> **What is asked**: Copy out every one of the entries below, changing nothing in them.

[Stored entries]
━━━━━━━━━━━━━━━━

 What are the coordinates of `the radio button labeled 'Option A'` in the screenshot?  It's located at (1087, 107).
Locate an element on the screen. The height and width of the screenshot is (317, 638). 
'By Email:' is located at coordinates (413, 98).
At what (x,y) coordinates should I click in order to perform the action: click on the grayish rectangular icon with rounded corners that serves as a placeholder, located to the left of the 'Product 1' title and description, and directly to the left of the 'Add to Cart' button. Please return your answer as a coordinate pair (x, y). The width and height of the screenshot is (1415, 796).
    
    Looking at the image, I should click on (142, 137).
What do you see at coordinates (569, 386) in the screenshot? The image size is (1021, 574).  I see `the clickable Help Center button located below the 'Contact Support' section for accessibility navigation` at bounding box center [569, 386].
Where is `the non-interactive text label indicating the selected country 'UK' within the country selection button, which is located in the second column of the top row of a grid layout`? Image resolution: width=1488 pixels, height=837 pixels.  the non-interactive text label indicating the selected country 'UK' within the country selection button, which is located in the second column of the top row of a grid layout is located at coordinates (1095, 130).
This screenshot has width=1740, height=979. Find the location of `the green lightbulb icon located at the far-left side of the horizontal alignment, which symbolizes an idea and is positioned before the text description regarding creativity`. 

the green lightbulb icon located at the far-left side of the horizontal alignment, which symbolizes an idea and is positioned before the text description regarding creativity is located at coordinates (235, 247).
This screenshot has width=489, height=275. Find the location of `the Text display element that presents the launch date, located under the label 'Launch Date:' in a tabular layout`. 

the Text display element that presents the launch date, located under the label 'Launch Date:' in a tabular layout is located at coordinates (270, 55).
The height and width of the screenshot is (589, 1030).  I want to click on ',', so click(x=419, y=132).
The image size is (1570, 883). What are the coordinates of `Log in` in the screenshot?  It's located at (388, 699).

━━━━━━━━━━━━━━━━

> **The result**:
 What are the coordinates of `the radio button labeled 'Option A'` in the screenshot?  It's located at (1087, 107).
Locate an element on the screen. The height and width of the screenshot is (317, 638). 
'By Email:' is located at coordinates (413, 98).
At what (x,y) coordinates should I click in order to perform the action: click on the grayish rectangular icon with rounded corners that serves as a placeholder, located to the left of the 'Product 1' title and description, and directly to the left of the 'Add to Cart' button. Please return your answer as a coordinate pair (x, y). The width and height of the screenshot is (1415, 796).
    
    Looking at the image, I should click on (142, 137).
What do you see at coordinates (569, 386) in the screenshot? The image size is (1021, 574).  I see `the clickable Help Center button located below the 'Contact Support' section for accessibility navigation` at bounding box center [569, 386].
Where is `the non-interactive text label indicating the selected country 'UK' within the country selection button, which is located in the second column of the top row of a grid layout`? Image resolution: width=1488 pixels, height=837 pixels.  the non-interactive text label indicating the selected country 'UK' within the country selection button, which is located in the second column of the top row of a grid layout is located at coordinates (1095, 130).
This screenshot has width=1740, height=979. Find the location of `the green lightbulb icon located at the far-left side of the horizontal alignment, which symbolizes an idea and is positioned before the text description regarding creativity`. 

the green lightbulb icon located at the far-left side of the horizontal alignment, which symbolizes an idea and is positioned before the text description regarding creativity is located at coordinates (235, 247).
This screenshot has width=489, height=275. Find the location of `the Text display element that presents the launch date, located under the label 'Launch Date:' in a tabular layout`. 

the Text display element that presents the launch date, located under the label 'Launch Date:' in a tabular layout is located at coordinates (270, 55).
The height and width of the screenshot is (589, 1030).  I want to click on ',', so click(x=419, y=132).
The image size is (1570, 883). What are the coordinates of `Log in` in the screenshot?  It's located at (388, 699).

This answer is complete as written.